Au Burkina Faso, soutenir les bonnes conditions de travail et l’agriculture bio
« Au Burkina Faso, dans la région de Bobo Dioulasso, nous travaillons avec des coopératives locales, pour deux étapes de notre production : la culture et la récolte. Les coopératives avec qui nous travaillons regroupent le plus souvent des membres d’un même village. La transformation est ensuite réalisée dans un atelier indépendant mais impliqué dans la démarche d’agriculture biologique et de commerce juste. En effet, les coopératives de village ne peuvent pas opérer la transformation des noix de cajou car les investissements pour transformer correctement, dans de bonnes conditions sanitaires et de travail, ne sont pas à leur portée.
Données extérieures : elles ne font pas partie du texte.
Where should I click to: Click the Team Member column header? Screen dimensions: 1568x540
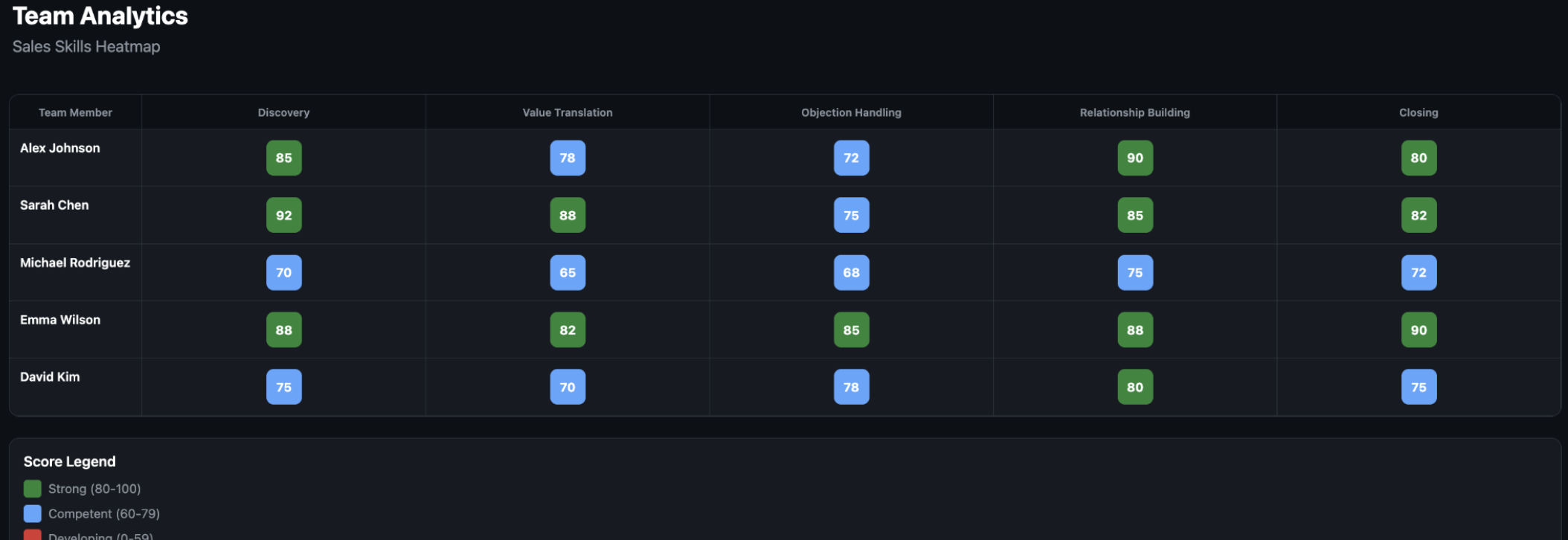tap(75, 112)
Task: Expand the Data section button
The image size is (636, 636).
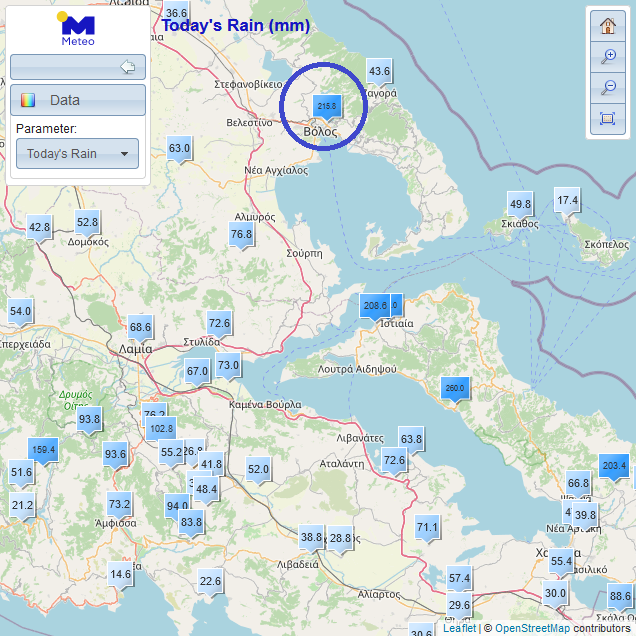Action: click(78, 100)
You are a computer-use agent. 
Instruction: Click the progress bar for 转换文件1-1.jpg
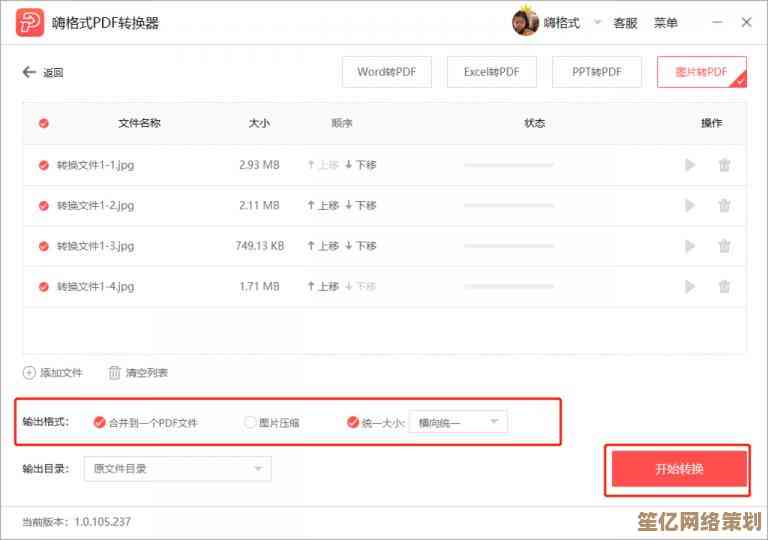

Nos engagements auprès de ces acteurs locaux prennent plusieurs formes : au-delà du programme équitable certifié qui nous engage en termes de volume et de qualité de production, tant auprès des coopératives que de l’atelier, je m’assure du respect des bonnes pratiques au sein de l’atelier de transformation. Par exemple, nous soutenons l’utilisation de l’huile de ricin pour la protection des mains des travailleurs. D’ici un an je pense, l’étape de décorticage de l’amande de cajou sera d’ailleurs mécanisée.
Au niveau de la culture et des récoltes, nous avons mis en place avec une coopérative locale un programme avec pour améliorer les méthodes de récolte, sur la base des pratiques utilisées au Brésil, pays d’origine de la noix de cajou. Les progrès de cette coopérative font petit à petit des émules !
La monoculture et le réchauffement climatique appauvrissant la terre, on sait qu’à ce rythme dans 20 ans, il n’y aura plus d’Anacarde ou de Manguier… A nos yeux, la seule solution pour renouveler les cultures, c’est la polyculture. Mais il faut d’abord démontrer que ça fonctionne ! C’est la raison pour laquelle, en mars 2023, nous nous impliquerons dans un programme multipartite pour mettre en place la sélection, et le suivi d’une plantation témoin en dimension réelle, à une échelle maitrisable sans doute 20 hectares ; le projet sera planifié sur 10 ans. »
Nota : l’anacarde (qui produit les noix de cajou) et la mangue sont majoritairement cultivé en mono ou bi-culture au Burkina Faso.